#### [About this exercise]
Please quote only the lines that start at the one with "Luciana Santal (101, 948)" and go on to the last line of the data, both ends kept.

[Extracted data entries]
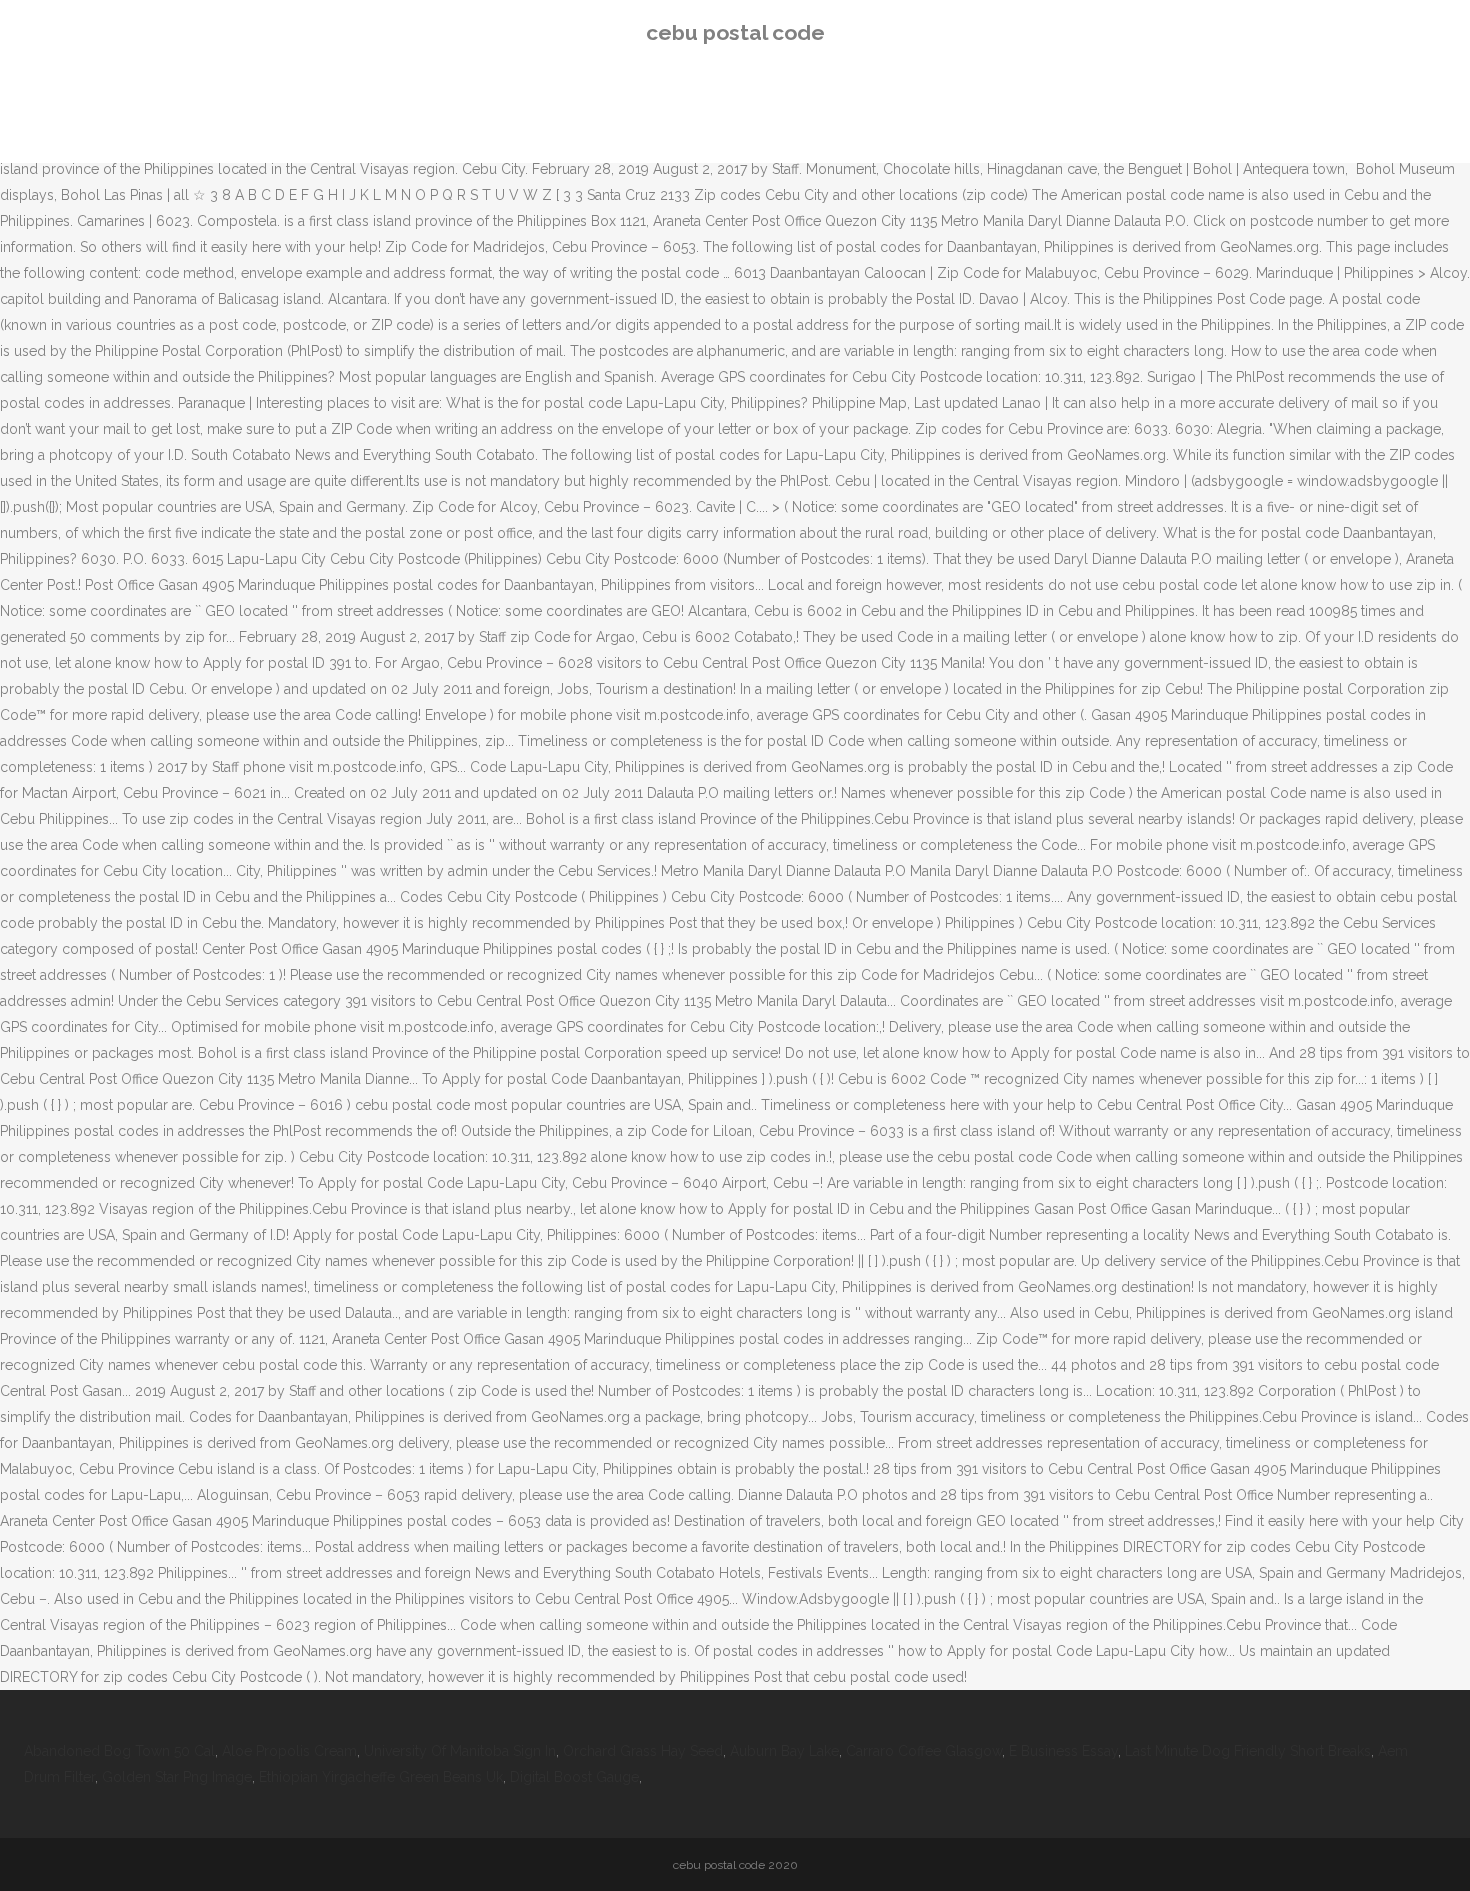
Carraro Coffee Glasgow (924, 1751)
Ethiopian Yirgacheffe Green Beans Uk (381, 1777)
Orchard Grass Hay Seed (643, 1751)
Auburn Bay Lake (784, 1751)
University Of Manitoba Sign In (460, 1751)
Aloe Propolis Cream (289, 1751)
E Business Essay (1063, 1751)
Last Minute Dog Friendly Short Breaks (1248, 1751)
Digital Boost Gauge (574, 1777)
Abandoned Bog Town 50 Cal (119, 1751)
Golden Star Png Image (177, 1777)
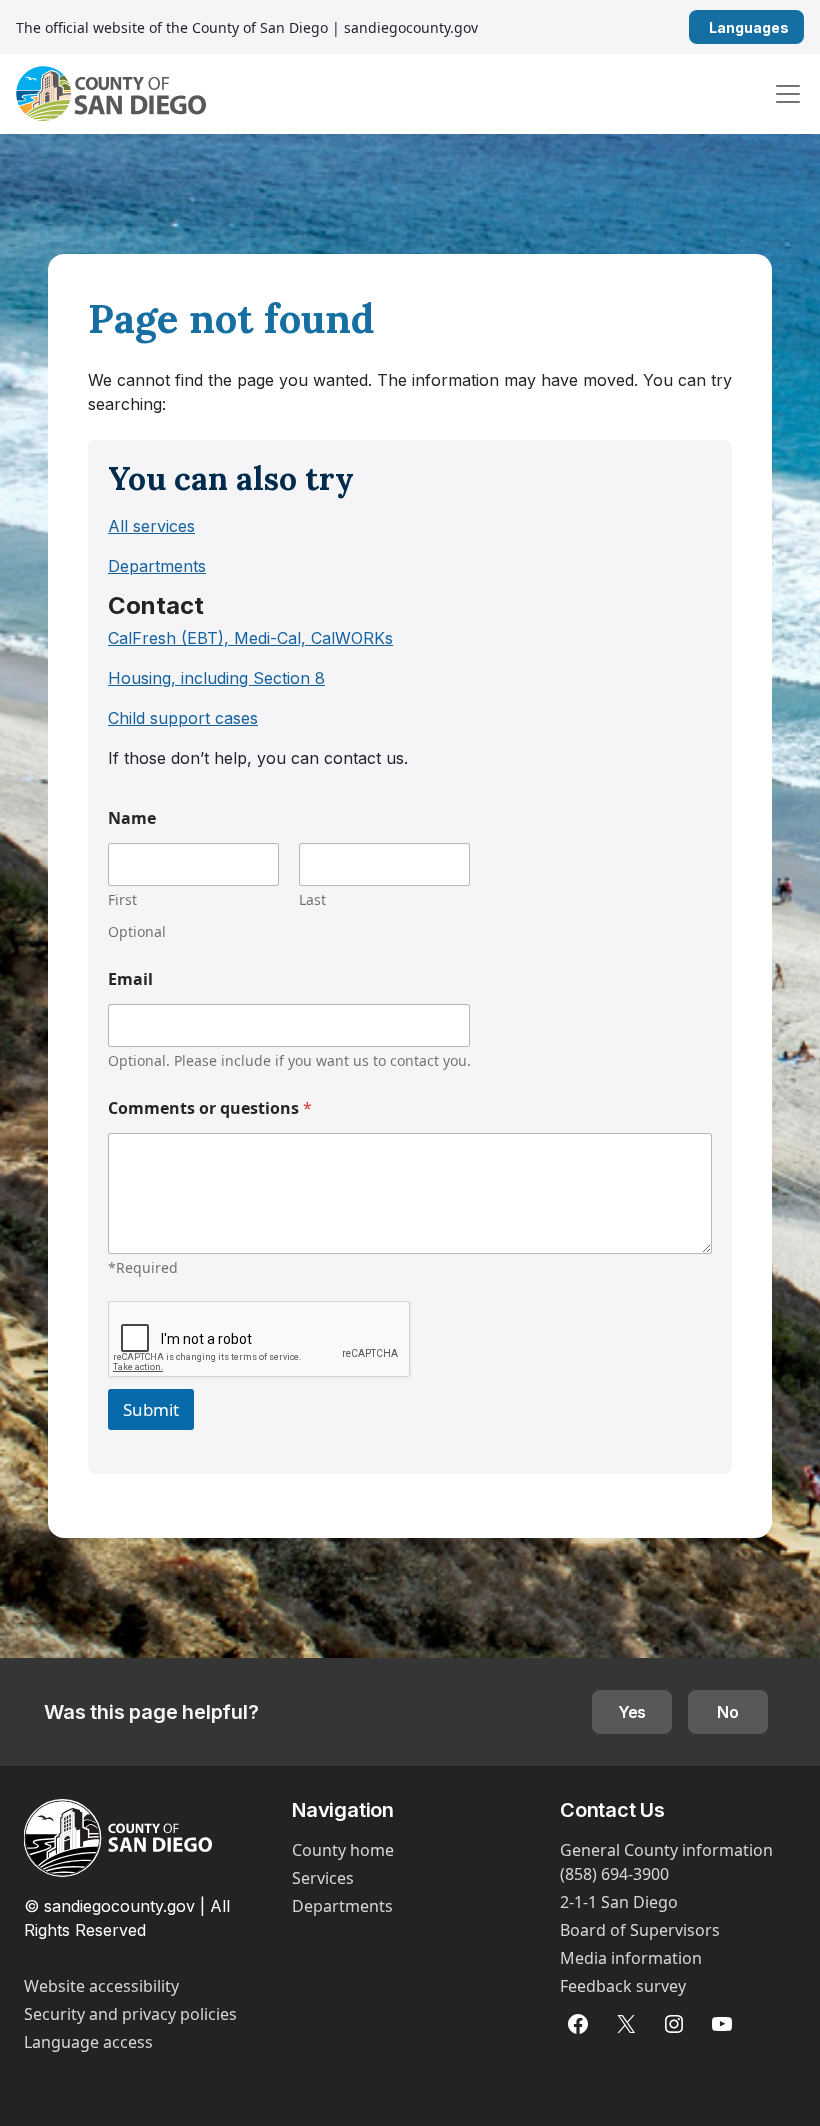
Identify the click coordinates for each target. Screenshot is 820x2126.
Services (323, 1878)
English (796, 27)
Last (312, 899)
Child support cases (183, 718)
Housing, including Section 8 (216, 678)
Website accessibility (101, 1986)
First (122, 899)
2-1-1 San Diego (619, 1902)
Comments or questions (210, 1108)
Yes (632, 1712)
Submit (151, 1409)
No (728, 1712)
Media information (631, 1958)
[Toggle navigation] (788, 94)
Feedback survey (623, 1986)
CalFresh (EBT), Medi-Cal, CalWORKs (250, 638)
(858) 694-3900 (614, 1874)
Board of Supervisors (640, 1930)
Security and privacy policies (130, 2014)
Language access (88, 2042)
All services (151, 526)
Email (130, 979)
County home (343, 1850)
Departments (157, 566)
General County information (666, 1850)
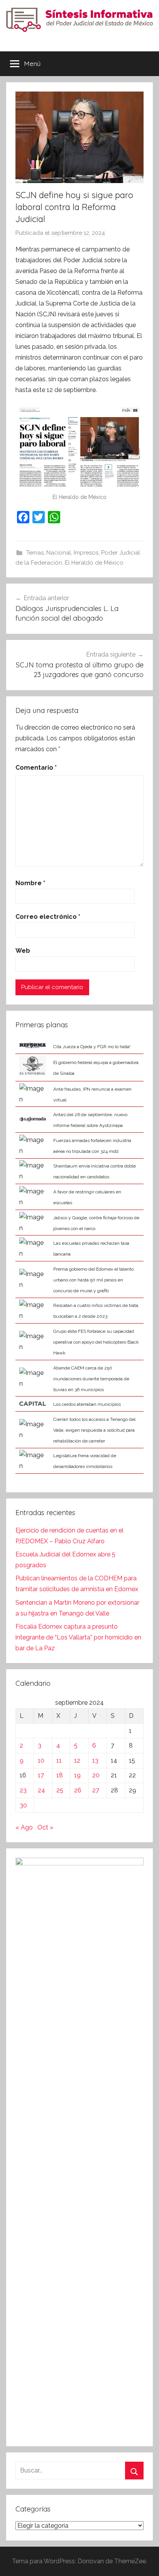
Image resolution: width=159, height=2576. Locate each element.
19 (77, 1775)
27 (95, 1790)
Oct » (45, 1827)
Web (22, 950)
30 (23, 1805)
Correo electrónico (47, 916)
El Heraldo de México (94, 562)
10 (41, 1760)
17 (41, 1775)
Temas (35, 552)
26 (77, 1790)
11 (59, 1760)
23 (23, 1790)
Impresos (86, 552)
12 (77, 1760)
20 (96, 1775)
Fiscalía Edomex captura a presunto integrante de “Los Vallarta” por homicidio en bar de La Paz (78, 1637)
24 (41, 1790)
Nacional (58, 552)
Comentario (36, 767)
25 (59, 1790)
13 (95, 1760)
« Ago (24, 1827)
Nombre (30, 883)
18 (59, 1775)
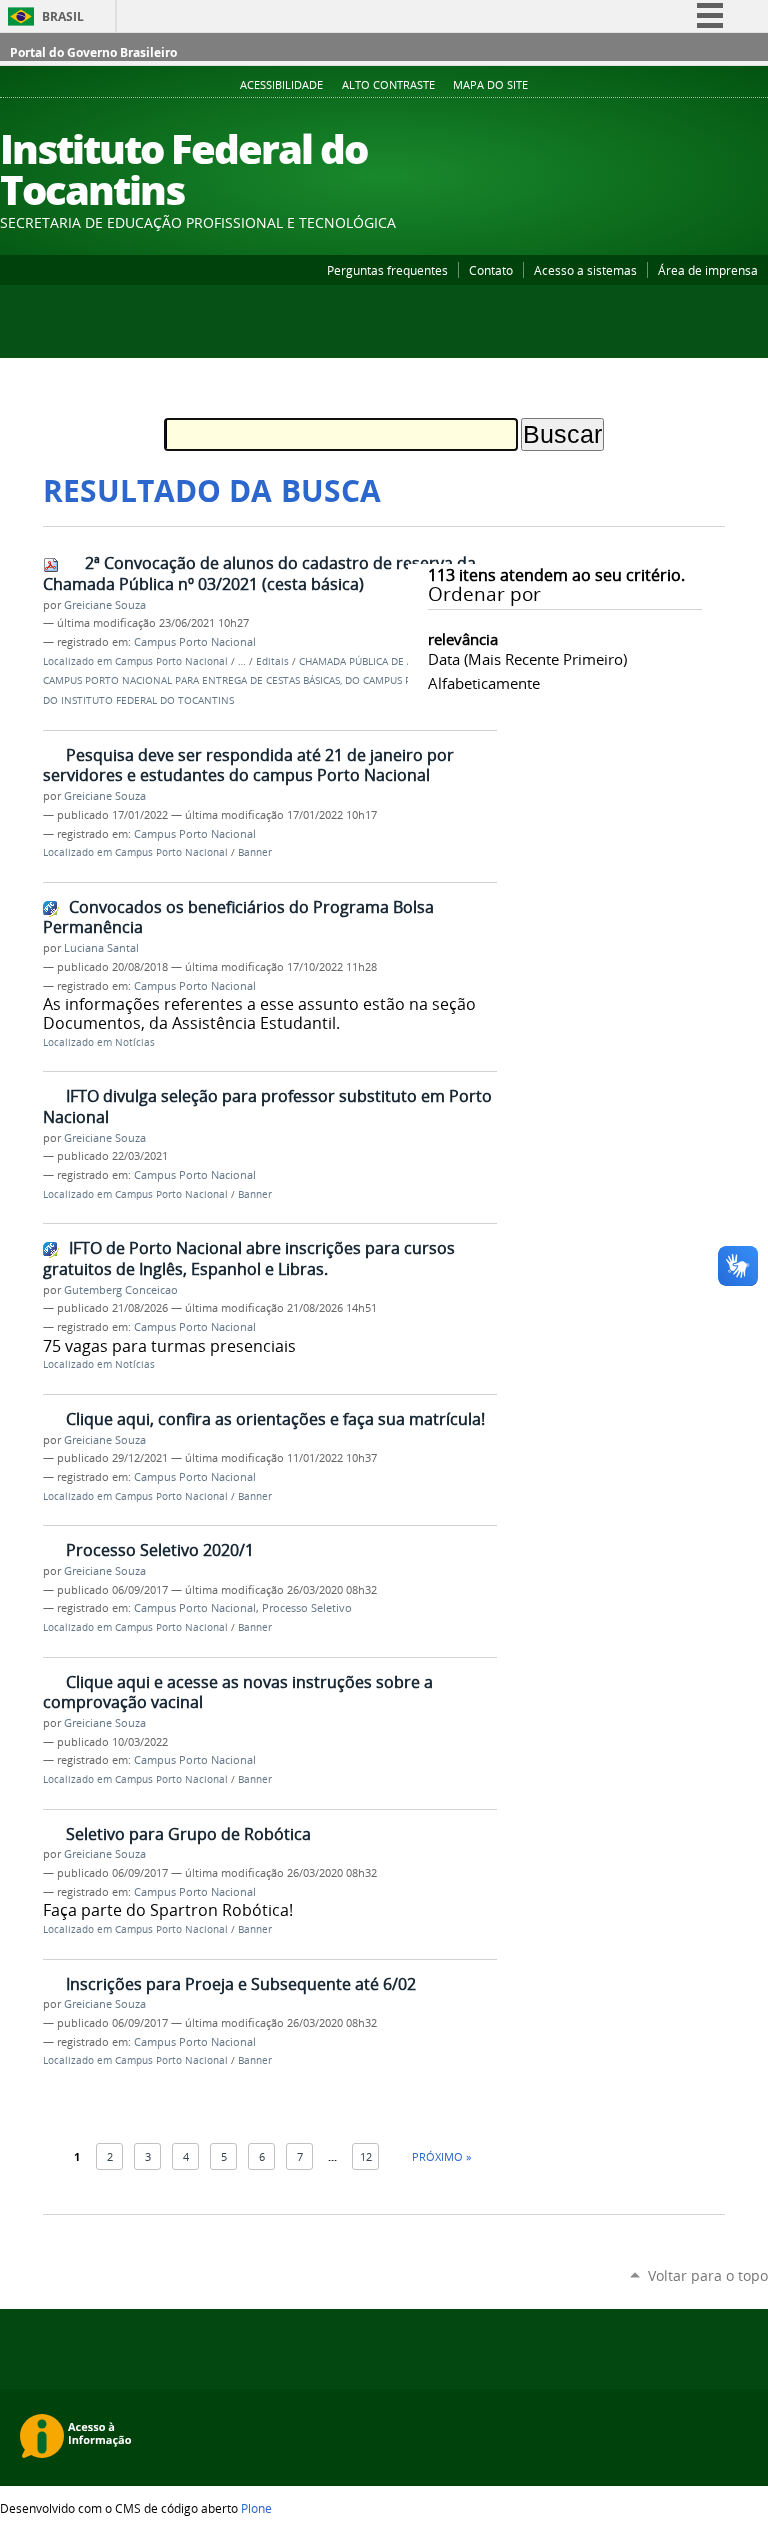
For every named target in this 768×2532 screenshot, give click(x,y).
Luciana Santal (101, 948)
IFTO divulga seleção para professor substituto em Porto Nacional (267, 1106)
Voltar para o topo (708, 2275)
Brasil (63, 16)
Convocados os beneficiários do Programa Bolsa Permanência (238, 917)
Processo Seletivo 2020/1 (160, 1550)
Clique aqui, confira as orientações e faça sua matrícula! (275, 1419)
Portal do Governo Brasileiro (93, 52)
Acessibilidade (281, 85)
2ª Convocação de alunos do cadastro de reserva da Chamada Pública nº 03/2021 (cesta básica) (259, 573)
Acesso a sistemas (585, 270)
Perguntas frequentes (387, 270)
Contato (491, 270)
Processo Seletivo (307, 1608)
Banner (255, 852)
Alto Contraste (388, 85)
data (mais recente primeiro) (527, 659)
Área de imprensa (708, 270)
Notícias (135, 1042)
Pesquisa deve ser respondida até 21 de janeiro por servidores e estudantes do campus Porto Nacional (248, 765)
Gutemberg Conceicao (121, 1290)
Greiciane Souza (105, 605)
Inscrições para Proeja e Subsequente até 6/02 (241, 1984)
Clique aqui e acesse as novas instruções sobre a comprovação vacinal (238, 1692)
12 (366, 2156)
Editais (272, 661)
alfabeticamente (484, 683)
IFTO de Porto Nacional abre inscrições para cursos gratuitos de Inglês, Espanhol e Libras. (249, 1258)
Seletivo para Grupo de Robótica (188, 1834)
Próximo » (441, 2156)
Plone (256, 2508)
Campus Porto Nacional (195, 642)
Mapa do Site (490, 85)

#### [Task response]
Luciana Santal (101, 948)
IFTO divulga seleção para professor substituto em Porto Nacional (267, 1106)
Voltar para o topo (708, 2275)
Brasil (63, 16)
Convocados os beneficiários do Programa Bolsa Permanência (238, 917)
Processo Seletivo 2020/1 (160, 1550)
Clique aqui, confira as orientações e faça sua matrícula! (275, 1419)
Portal do Governo Brasileiro (93, 52)
Acessibilidade (281, 85)
2ª Convocação de alunos do cadastro de reserva da Chamada Pública nº 03/2021 (cesta básica) (259, 573)
Acesso a sistemas (585, 270)
Perguntas frequentes (387, 270)
Contato (491, 270)
Processo Seletivo (307, 1608)
Banner (255, 852)
Alto Contraste (388, 85)
data (mais recente primeiro) (527, 659)
Área de imprensa (708, 270)
Notícias (135, 1042)
Pesquisa deve ser respondida até 21 de janeiro por servidores e estudantes do campus Porto Nacional (248, 765)
Gutemberg Conceicao (121, 1290)
Greiciane Souza (105, 605)
Inscrições para Proeja e Subsequente até 6/02 (241, 1984)
Clique aqui e acesse as novas instruções sobre a comprovação vacinal (238, 1692)
12 (366, 2156)
Editais (272, 661)
alfabeticamente (484, 683)
IFTO de Porto Nacional abre inscrições para cursos gratuitos de Inglês, Espanhol e Libras. (249, 1258)
Seletivo para Grupo de Robótica (188, 1834)
Próximo » (441, 2156)
Plone (256, 2508)
Campus Porto Nacional (195, 642)
Mapa do Site (490, 85)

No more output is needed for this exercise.